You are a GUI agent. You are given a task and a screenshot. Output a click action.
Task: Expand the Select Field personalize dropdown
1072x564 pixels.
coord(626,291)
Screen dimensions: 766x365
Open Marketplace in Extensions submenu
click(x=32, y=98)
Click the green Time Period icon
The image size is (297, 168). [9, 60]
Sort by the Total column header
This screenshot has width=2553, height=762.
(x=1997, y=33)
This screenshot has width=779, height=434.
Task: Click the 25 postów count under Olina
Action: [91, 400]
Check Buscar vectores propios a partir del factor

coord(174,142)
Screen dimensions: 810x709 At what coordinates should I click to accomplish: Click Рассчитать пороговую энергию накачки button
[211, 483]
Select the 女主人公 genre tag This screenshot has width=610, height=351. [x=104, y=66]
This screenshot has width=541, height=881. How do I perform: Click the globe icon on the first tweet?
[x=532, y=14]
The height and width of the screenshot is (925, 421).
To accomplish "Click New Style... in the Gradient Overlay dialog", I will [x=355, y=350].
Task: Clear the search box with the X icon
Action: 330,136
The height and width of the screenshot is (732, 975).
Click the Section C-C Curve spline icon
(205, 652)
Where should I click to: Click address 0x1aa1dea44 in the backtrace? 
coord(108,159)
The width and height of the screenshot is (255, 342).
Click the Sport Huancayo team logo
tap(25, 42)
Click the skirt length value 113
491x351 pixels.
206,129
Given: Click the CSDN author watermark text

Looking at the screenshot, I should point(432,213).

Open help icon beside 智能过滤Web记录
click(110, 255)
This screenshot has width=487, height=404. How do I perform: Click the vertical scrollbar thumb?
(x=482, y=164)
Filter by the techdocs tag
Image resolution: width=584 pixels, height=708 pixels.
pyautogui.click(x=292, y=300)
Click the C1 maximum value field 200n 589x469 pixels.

WHAT NEEDS TO BE DONE:
Quote every line from the line containing "Screen dimensions: 810x709" through the closing line of the listing, including both.

EXERCISE RESPONSE:
Screen dimensions: 810x709 At what coordinates should I click to accomplish: Click Рассчитать пороговую энергию накачки button
[211, 483]
Select the 女主人公 genre tag This screenshot has width=610, height=351. [x=104, y=66]
This screenshot has width=541, height=881. How do I perform: Click the globe icon on the first tweet?
[x=532, y=14]
The height and width of the screenshot is (925, 421).
To accomplish "Click New Style... in the Gradient Overlay dialog", I will [x=355, y=350].
Task: Clear the search box with the X icon
Action: 330,136
The height and width of the screenshot is (732, 975).
Click the Section C-C Curve spline icon
(205, 652)
Where should I click to: Click address 0x1aa1dea44 in the backtrace? 
coord(108,159)
The width and height of the screenshot is (255, 342).
Click the Sport Huancayo team logo
tap(25, 42)
Click the skirt length value 113
491x351 pixels.
206,129
Given: Click the CSDN author watermark text

Looking at the screenshot, I should point(432,213).

Open help icon beside 智能过滤Web记录
click(110, 255)
This screenshot has width=487, height=404. How do I perform: Click the vertical scrollbar thumb?
(x=482, y=164)
Filter by the techdocs tag
Image resolution: width=584 pixels, height=708 pixels.
pyautogui.click(x=292, y=300)
Click the C1 maximum value field 200n 589x469 pixels.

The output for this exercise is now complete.